Your goal: Your answer must be an exact copy of the listing that follows, with all pictures omitted.

Data:

______

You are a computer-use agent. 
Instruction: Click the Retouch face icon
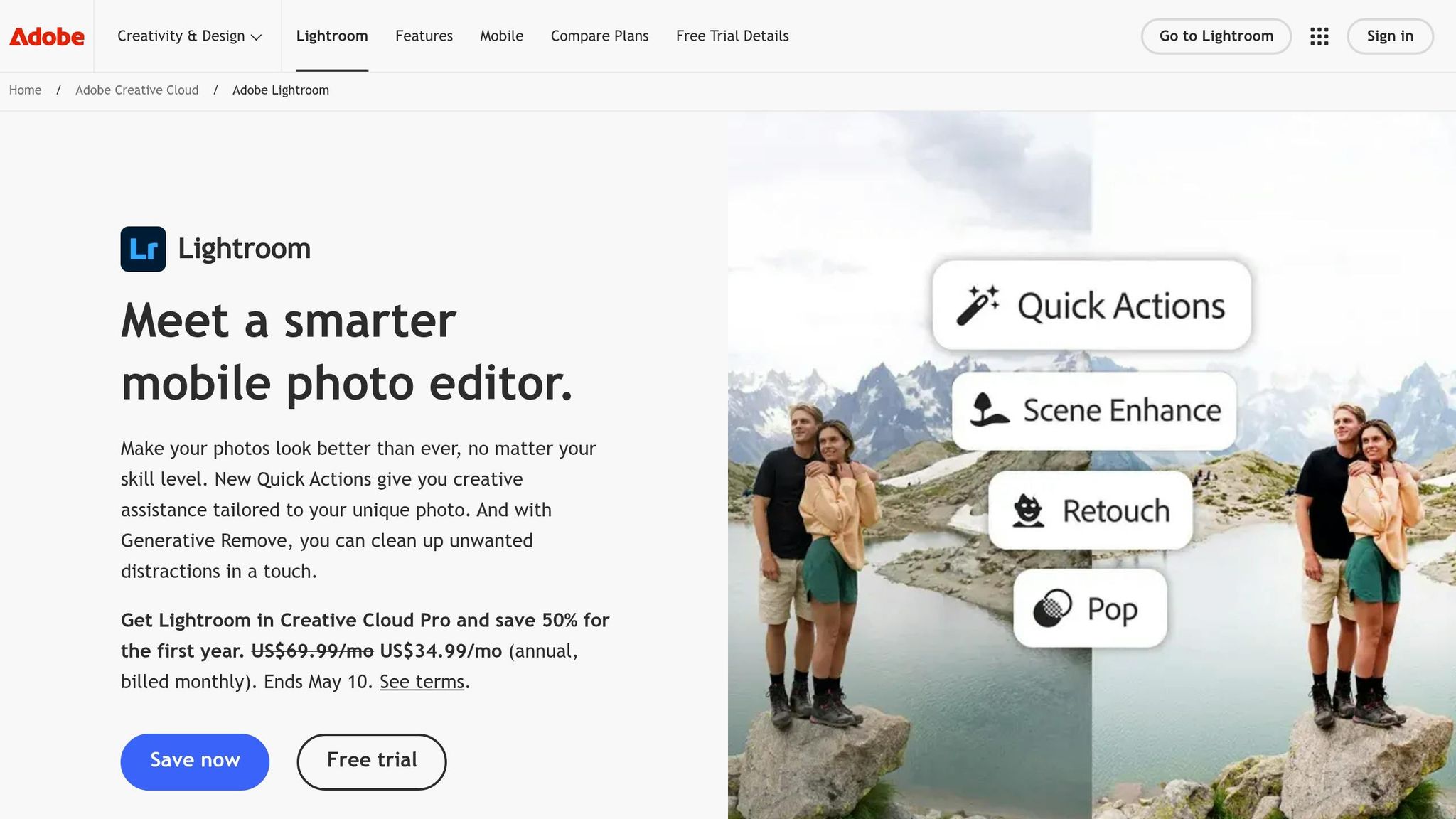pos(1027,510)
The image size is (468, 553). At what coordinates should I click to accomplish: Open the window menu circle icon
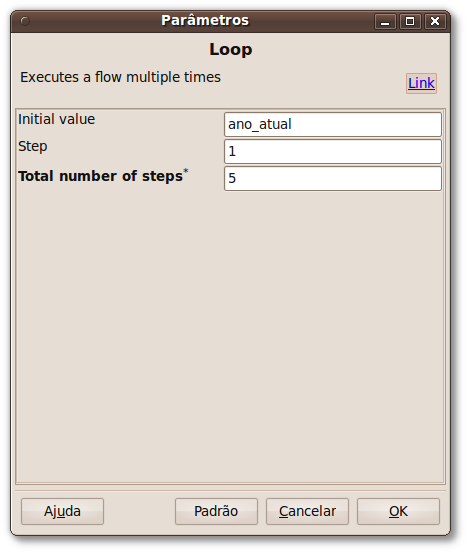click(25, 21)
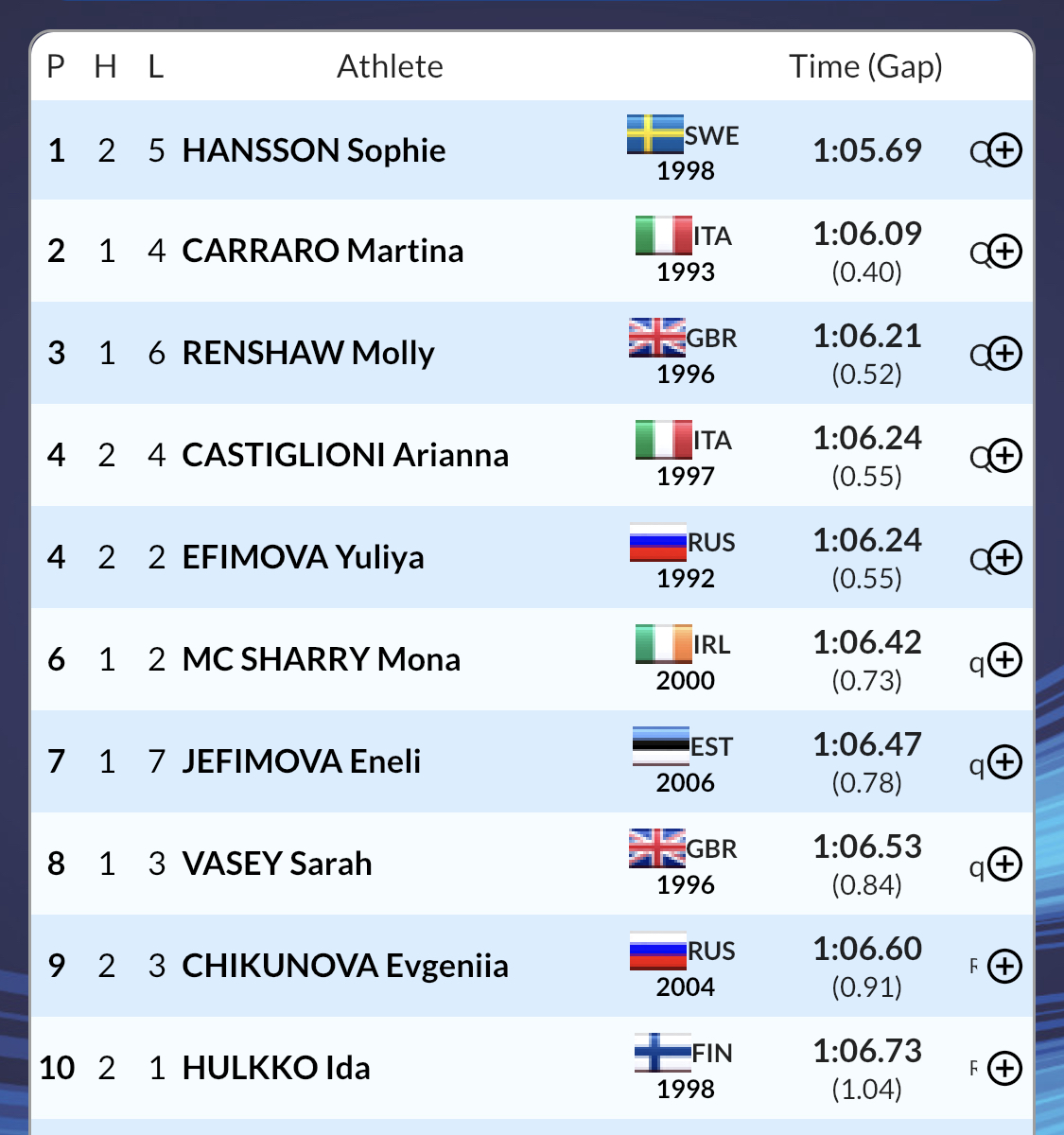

______

Result below:
You are a computer-use agent. 
Instruction: Click the Retouch face icon
pos(1027,510)
The image size is (468, 553). At what coordinates should I click to accomplish: Open the window menu circle icon
click(25, 21)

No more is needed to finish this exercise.